Vera: a programming language designed for machines to write

Posted by unignorant 7 hours ago

Vera: a programming language designed for machines to write(github.com)

67 points | 59 commentspage 2

hybrid_study 5 hours ago|

I love the ## Why README section! Every repo should have one :-)

2001zhaozhao 5 hours ago||

> There are no variable names. @Int.0 is the most recent Int binding; @Int.1 is the one before.

You already lost me here. There's a reason variable names are a thing in programming, and that's to semantically convey meaning. This matters no matter whether a human is writing the code or a LLM.

kgeist 3 hours ago||

>The short answer is that variable names are one of the things that confuses LLMs rather than helps them. Unlike with humans, names undermine a model's efforts to keep track of state over larger scales. Models confuse similarly named variables in different parts of the codebase easily

So I wonder, doesn't this apply to function names too, which the author keeps in? I've seen LLMs use wrong functions/classes as well.

I think a proper harness, LSP and tests already solve everything Vera is trying to solve. They mostly cite research from 2021 before coding harnesses and agentic loops were a thing, back when they were basically trying to one-shot with relatively weak models (by modern standards)

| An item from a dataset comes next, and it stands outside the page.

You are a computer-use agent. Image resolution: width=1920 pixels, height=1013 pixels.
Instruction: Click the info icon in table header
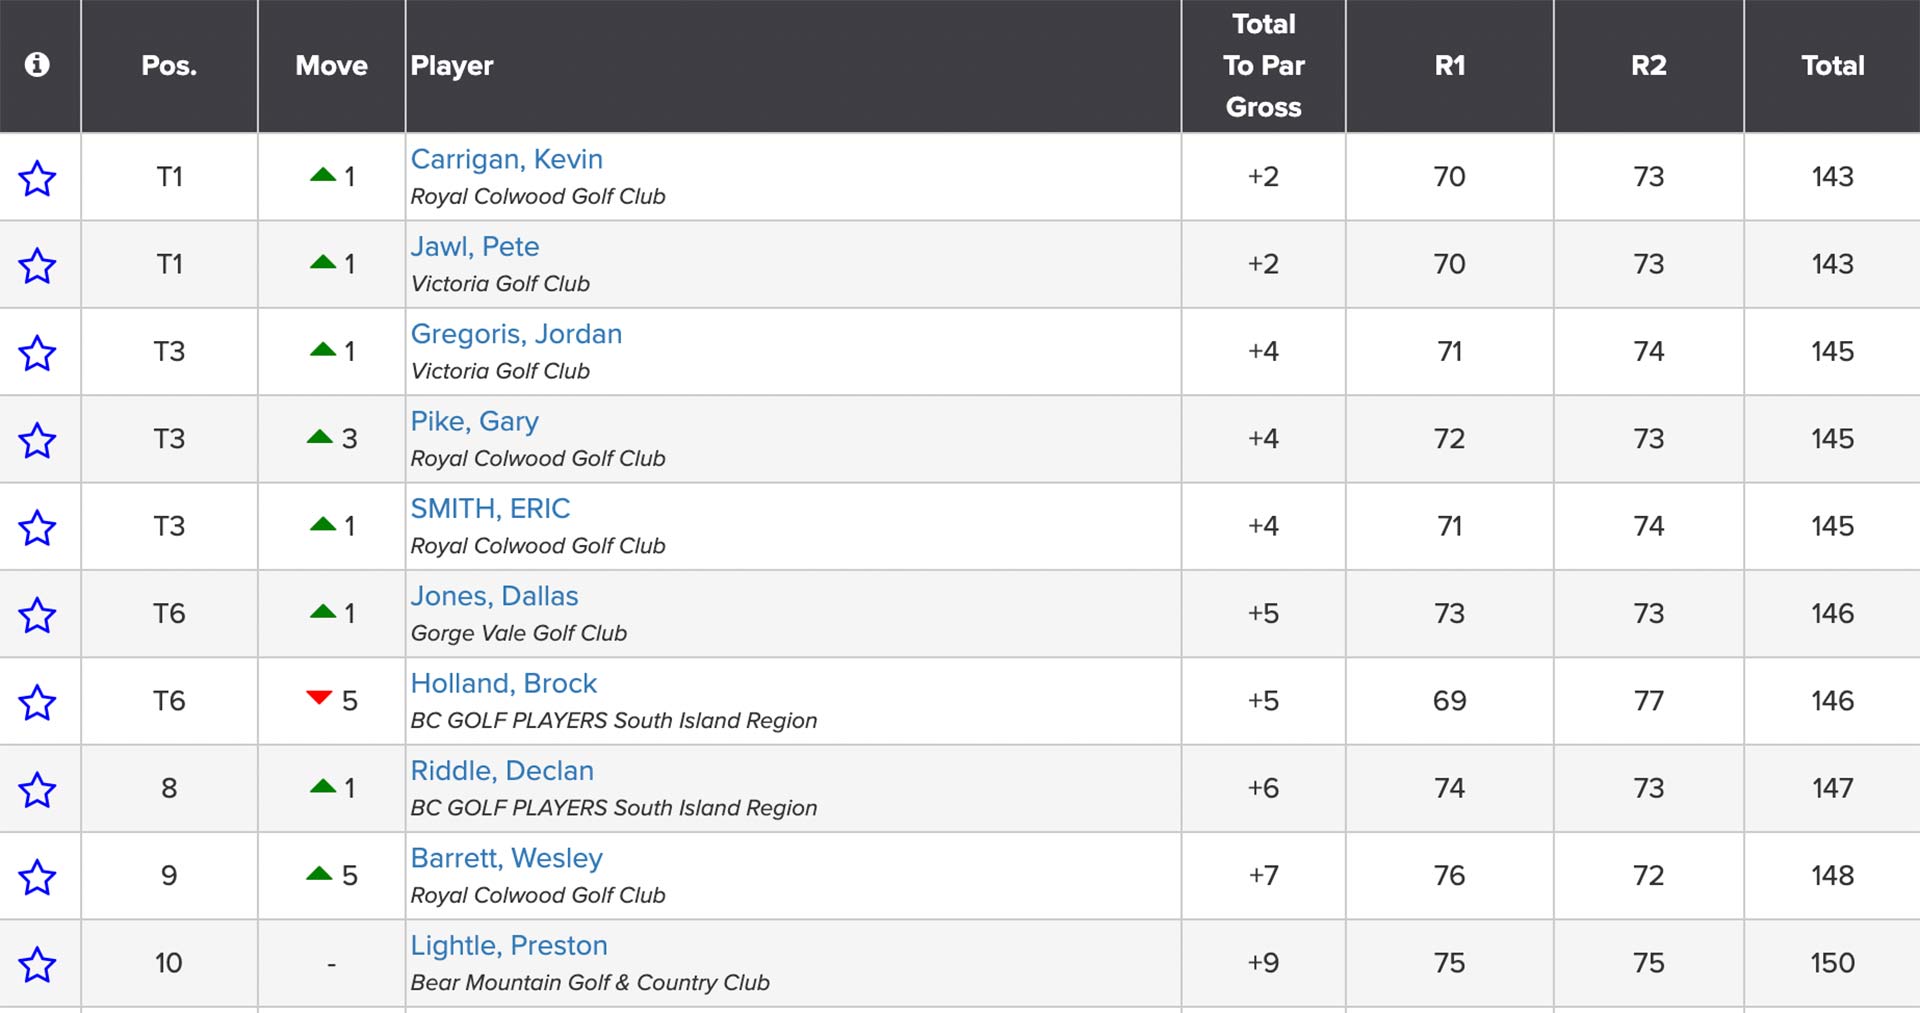pyautogui.click(x=37, y=65)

onlyrealcuzzo 3 hours ago|||

> You already lost me here.

Agreed.

I'm working on a language designed for machines to write and humans to understand and review.

It doesn't seem worthwhile to have code nobody can understand.

foltik 3 hours ago|||

So there are variable names, they’re just inscrutable context dependent numbers.

ycombinatornews 4 hours ago||

Same here, reminds of JIRA’s field_17190 in MCP responses instead of description (and in similar excel-like systems)

Good luck managing hallucinations on that context

DonHopkins 5 hours ago||

This is exactly the wrong approach. LLMs are good at writing programming languages they already know, that are well represented in the training data, not at writing programming languages that they have never seen before, so that you have to include the entire programming language manual and lots of example code in every prompt.

atgreen 3 hours ago|

This is not my experience. I've been experimenting with something very similar to vera. However my language transpiles into multiple languages (Java, Typescript, Common Lisp, Rust, C++, Python, C# and Swift). The transpiler is written in the language itself (there's a separate bootstrap transpiler written in Common Lisp). But where I'm going is that Claude, at least, is extremely capable at writing decent code in my new language with barely any prompting; just minimal guidance on the language itself and no examples.

sas41 5 hours ago||

I find the claims regarding LLMs and their mistake prone nature around variable names very confusing.

It appears that me and creator have had vastly different experiences with LLMs and their capabilities with complex code bases and complicated business logic.

My observations point to LLMs being much more successful when variables and methods have explicit, detailed names, it's the best way to keep them on track and minimize the chance of confusion, next closest thing being explicit comments and inline documentation.

Poorly named and poorly documented things in a codebase only cause it to reason more on what it could be, often reaching a (wrong) conclusion, wasting tokens, wasting time.

Perhaps this diversion in philosophy is due to fundamental differences in how we view the tool at hand.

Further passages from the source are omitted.